──────── Task data ────────

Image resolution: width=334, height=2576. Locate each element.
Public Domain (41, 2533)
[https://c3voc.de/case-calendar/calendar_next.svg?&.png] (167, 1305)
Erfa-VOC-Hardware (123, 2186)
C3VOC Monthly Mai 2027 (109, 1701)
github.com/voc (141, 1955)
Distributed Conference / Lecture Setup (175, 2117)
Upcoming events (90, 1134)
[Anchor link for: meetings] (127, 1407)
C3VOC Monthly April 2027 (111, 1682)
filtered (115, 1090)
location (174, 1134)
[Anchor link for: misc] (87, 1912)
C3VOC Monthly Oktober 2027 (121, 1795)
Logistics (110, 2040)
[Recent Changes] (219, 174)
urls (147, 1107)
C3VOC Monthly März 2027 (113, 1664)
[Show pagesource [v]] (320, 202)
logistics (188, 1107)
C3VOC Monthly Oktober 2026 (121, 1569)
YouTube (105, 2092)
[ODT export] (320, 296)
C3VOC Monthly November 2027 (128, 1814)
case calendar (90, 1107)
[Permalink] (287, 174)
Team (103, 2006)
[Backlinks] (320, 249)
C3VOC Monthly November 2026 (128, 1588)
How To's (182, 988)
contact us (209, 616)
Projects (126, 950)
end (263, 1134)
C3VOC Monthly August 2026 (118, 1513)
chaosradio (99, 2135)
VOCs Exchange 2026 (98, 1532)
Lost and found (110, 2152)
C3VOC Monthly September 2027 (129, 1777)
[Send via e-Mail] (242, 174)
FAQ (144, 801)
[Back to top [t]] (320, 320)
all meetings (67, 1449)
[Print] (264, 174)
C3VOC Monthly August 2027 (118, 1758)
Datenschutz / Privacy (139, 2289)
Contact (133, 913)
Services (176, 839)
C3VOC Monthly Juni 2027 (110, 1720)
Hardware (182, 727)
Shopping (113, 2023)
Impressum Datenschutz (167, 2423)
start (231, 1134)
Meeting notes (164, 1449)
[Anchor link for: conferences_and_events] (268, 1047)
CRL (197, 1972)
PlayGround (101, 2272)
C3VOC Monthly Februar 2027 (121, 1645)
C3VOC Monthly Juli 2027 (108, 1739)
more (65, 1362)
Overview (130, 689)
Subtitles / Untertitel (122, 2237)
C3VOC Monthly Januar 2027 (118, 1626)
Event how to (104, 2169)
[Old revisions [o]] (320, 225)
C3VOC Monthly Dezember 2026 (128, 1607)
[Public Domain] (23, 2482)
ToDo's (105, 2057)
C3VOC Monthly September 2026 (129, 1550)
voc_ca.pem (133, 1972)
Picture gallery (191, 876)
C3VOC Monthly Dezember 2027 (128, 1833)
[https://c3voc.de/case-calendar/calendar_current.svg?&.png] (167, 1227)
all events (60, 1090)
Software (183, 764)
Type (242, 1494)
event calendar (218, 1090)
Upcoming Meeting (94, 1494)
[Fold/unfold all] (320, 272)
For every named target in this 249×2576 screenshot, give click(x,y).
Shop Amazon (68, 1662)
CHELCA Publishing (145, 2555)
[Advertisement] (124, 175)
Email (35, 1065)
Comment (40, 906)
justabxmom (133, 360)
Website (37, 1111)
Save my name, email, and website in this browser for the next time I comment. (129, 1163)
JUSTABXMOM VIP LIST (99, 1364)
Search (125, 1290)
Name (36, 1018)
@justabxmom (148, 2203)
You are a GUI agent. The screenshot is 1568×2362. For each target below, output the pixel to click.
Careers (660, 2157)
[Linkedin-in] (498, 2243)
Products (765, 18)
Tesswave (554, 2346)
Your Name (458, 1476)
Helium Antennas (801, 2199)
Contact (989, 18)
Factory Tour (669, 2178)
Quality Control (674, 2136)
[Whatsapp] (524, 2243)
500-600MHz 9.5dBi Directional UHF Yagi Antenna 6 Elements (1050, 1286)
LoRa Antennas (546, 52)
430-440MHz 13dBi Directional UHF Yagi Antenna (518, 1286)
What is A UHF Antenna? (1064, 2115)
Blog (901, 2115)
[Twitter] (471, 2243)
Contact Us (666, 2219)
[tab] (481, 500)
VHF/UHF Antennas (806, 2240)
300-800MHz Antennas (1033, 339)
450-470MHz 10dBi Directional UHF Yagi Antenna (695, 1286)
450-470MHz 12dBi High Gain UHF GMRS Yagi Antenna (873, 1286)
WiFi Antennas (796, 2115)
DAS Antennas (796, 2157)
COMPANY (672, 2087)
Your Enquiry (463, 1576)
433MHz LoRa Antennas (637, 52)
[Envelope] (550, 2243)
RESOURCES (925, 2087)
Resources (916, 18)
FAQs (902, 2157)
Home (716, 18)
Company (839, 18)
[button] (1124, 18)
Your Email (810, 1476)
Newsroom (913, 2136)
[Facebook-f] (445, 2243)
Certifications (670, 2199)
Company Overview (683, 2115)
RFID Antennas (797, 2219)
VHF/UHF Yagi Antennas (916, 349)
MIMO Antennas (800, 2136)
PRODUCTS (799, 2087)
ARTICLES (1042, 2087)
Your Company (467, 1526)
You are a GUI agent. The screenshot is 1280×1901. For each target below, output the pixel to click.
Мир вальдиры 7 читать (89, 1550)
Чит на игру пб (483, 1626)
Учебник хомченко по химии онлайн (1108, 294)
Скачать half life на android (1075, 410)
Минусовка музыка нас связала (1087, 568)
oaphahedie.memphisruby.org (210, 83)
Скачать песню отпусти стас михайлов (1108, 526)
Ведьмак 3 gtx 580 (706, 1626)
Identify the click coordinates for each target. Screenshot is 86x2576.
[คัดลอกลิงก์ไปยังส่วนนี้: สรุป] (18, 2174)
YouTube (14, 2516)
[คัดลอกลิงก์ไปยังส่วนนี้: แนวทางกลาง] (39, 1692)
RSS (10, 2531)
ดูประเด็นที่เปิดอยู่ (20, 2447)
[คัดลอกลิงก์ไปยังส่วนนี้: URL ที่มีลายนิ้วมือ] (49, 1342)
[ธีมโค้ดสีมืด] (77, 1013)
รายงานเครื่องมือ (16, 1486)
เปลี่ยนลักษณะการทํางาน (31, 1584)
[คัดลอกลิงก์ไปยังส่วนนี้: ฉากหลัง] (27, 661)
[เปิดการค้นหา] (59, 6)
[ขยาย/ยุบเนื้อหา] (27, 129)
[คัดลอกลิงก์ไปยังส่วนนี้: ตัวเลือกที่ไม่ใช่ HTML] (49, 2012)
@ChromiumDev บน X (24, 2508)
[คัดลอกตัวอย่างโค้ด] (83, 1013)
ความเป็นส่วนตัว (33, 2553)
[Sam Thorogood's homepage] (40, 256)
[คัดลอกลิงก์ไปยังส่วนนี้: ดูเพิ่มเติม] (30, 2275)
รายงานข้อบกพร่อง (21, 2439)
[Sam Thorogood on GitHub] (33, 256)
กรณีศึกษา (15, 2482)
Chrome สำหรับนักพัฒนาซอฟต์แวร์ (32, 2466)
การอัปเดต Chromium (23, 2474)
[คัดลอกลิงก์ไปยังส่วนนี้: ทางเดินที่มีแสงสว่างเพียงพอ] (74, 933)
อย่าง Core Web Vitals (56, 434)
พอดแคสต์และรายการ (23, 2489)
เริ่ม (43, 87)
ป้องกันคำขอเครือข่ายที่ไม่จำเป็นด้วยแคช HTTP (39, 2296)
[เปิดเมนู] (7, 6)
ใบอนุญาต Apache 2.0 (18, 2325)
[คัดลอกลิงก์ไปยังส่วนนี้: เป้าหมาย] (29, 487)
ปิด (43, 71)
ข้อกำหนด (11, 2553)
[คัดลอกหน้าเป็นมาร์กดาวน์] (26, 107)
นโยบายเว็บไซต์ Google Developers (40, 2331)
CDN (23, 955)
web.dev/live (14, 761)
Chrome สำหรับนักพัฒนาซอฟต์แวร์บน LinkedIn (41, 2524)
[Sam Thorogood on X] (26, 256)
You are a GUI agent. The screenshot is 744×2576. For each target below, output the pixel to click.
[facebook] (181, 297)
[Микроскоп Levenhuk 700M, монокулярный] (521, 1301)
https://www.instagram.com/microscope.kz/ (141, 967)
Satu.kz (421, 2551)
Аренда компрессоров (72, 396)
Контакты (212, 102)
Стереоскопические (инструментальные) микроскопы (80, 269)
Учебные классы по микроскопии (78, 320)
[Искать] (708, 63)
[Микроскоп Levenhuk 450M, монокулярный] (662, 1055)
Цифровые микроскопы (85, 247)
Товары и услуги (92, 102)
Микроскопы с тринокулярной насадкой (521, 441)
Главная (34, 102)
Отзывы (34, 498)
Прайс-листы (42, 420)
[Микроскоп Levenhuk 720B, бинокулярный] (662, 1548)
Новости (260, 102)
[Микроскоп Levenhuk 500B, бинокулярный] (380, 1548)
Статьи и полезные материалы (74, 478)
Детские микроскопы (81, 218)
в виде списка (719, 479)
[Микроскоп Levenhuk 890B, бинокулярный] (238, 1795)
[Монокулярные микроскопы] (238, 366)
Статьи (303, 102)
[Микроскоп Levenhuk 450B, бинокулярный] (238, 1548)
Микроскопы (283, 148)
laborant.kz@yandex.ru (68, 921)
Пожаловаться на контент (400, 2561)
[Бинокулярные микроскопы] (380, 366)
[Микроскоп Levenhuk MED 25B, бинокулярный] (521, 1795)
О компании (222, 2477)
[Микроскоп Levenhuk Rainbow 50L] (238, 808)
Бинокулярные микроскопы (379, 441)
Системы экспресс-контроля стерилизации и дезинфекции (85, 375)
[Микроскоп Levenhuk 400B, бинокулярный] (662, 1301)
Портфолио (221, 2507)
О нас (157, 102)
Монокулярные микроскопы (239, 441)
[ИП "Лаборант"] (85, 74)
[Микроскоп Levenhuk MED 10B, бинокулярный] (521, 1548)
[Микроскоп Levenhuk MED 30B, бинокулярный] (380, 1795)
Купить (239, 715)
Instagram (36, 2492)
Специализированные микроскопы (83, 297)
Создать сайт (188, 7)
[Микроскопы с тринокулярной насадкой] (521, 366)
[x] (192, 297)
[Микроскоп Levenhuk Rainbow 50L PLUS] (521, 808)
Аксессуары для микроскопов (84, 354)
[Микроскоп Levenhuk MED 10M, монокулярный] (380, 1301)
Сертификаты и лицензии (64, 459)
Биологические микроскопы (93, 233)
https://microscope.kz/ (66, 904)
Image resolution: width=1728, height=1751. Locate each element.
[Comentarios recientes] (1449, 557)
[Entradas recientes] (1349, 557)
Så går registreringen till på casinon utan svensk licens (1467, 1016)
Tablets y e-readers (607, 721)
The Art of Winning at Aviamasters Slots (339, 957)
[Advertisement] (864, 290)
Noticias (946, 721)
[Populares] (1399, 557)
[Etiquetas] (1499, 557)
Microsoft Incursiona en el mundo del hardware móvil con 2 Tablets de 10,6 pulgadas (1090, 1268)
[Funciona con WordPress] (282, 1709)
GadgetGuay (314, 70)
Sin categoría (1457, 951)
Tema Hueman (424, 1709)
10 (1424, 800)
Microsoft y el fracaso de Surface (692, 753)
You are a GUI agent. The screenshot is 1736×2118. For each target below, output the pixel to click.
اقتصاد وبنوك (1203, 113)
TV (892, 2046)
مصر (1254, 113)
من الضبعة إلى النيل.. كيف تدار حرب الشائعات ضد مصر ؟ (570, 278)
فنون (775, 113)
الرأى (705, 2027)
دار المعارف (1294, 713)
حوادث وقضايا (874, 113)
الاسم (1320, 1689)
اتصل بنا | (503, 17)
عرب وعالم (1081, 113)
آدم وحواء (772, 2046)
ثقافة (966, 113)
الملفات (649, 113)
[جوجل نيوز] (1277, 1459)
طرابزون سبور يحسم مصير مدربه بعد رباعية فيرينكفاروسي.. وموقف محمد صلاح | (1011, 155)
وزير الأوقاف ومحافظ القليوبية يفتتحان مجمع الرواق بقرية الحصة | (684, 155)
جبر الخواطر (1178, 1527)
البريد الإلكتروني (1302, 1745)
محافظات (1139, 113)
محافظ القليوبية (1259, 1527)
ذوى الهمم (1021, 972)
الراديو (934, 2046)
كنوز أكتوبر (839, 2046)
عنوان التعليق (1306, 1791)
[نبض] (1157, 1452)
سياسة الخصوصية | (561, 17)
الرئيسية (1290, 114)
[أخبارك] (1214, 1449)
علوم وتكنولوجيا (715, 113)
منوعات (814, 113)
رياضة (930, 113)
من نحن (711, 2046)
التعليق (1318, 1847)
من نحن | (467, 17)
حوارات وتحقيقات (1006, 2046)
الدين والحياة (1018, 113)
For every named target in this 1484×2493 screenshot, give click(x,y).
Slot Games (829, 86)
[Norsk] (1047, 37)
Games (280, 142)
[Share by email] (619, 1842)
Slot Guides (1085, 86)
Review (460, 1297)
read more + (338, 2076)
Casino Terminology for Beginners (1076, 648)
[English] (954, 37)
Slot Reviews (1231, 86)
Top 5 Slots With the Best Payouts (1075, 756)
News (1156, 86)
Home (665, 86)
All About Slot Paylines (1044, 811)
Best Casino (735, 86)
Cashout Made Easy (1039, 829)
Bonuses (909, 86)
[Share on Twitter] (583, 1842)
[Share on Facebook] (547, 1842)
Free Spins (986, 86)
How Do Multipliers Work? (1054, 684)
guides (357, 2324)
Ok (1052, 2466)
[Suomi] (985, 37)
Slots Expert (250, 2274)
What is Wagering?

────────

#### What is needed:
Go to the line with "ใบอนุญาต Apache 2.0 (18, 2325)" in the entries above and repeat every line from there through the line with "[Микроскоп Levenhuk 500B, бинокулярный]", exactly and with no other text.

#### Written answer:
ใบอนุญาต Apache 2.0 (18, 2325)
[คัดลอกลิงก์ไปยังส่วนนี้: เป้าหมาย] (29, 487)
ปิด (43, 71)
ข้อกำหนด (11, 2553)
[คัดลอกหน้าเป็นมาร์กดาวน์] (26, 107)
นโยบายเว็บไซต์ Google Developers (40, 2331)
CDN (23, 955)
web.dev/live (14, 761)
Chrome สำหรับนักพัฒนาซอฟต์แวร์บน LinkedIn (41, 2524)
[Sam Thorogood on X] (26, 256)
You are a GUI agent. The screenshot is 744×2576. For each target below, output the pixel to click.
[facebook] (181, 297)
[Микроскоп Levenhuk 700M, монокулярный] (521, 1301)
https://www.instagram.com/microscope.kz/ (141, 967)
Satu.kz (421, 2551)
Аренда компрессоров (72, 396)
Контакты (212, 102)
Стереоскопические (инструментальные) микроскопы (80, 269)
Учебные классы по микроскопии (78, 320)
[Искать] (708, 63)
[Микроскоп Levenhuk 450M, монокулярный] (662, 1055)
Цифровые микроскопы (85, 247)
Товары и услуги (92, 102)
Микроскопы с тринокулярной насадкой (521, 441)
Главная (34, 102)
Отзывы (34, 498)
Прайс-листы (42, 420)
[Микроскоп Levenhuk 720B, бинокулярный] (662, 1548)
Новости (260, 102)
[Микроскоп Levenhuk 500B, бинокулярный] (380, 1548)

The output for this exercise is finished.